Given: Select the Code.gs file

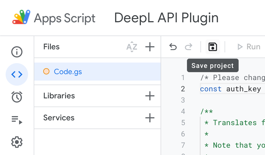Looking at the screenshot, I should pyautogui.click(x=68, y=72).
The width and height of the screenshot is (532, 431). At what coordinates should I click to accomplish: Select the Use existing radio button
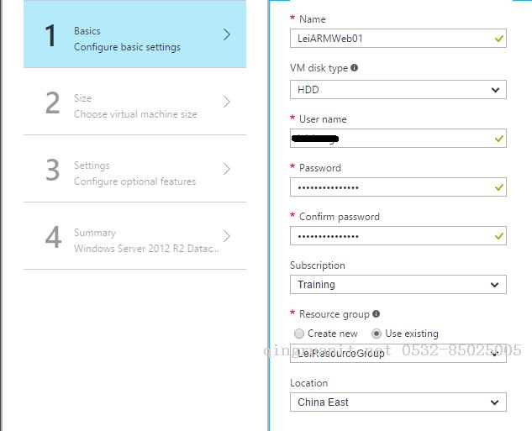tap(377, 334)
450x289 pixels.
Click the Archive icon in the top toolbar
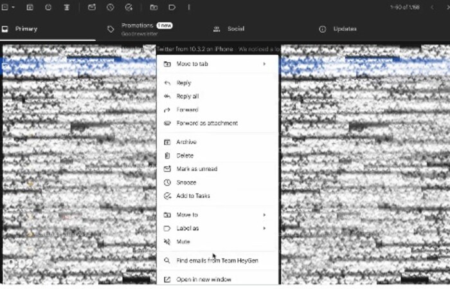pos(30,7)
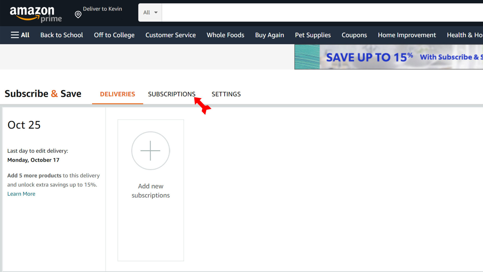Switch to the Settings tab

click(x=226, y=94)
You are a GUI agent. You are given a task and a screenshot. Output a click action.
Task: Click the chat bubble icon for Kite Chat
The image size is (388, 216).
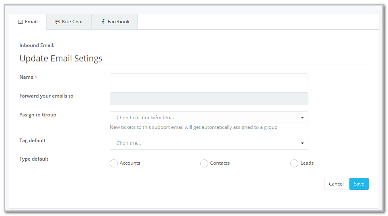tap(57, 22)
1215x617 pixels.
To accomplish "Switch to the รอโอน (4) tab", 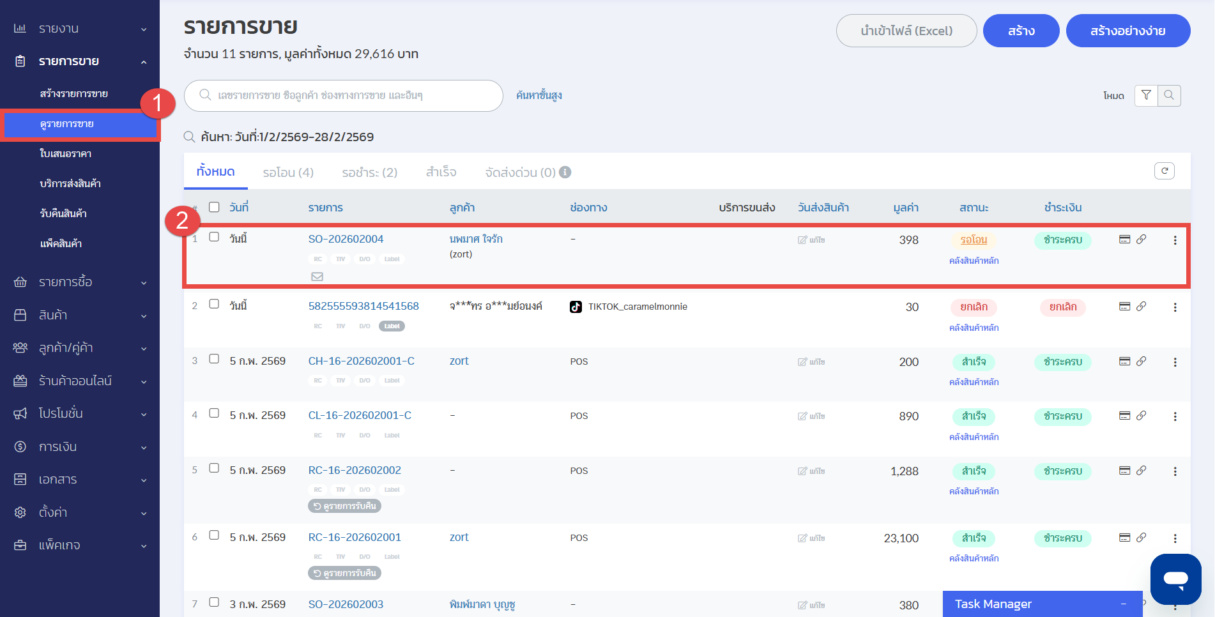I will [x=288, y=172].
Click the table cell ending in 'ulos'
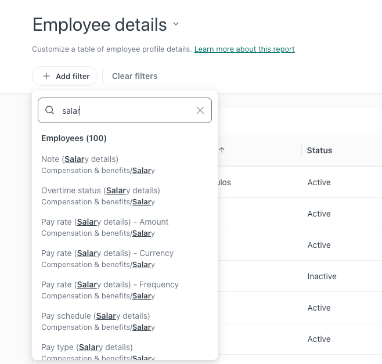Viewport: 382px width, 364px height. tap(224, 182)
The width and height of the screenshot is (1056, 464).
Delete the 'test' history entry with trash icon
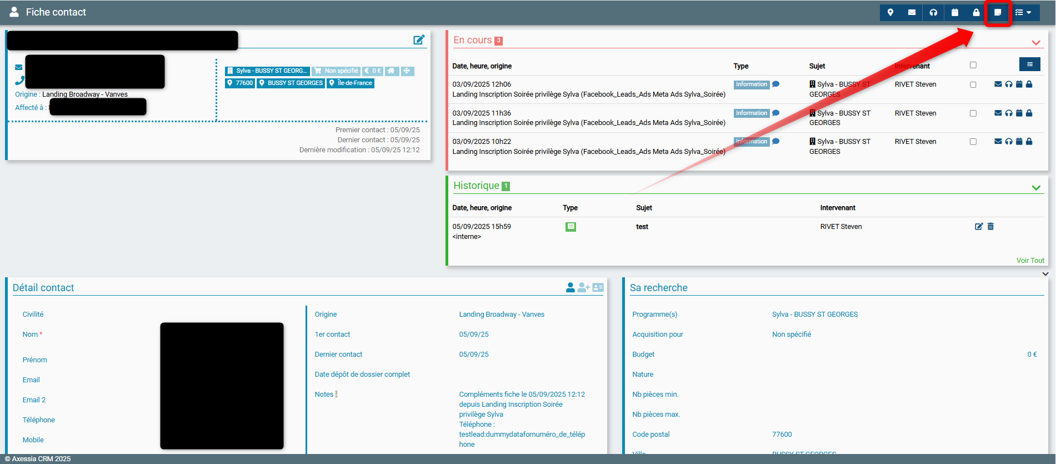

TASK TO CARRY OUT
Begin at the line containing "The width and height of the screenshot is (1056, 464)." and transcribe exactly every line through the end of the records, both ends included, leaving the pictures out.

ANSWER BOX
The width and height of the screenshot is (1056, 464).
Delete the 'test' history entry with trash icon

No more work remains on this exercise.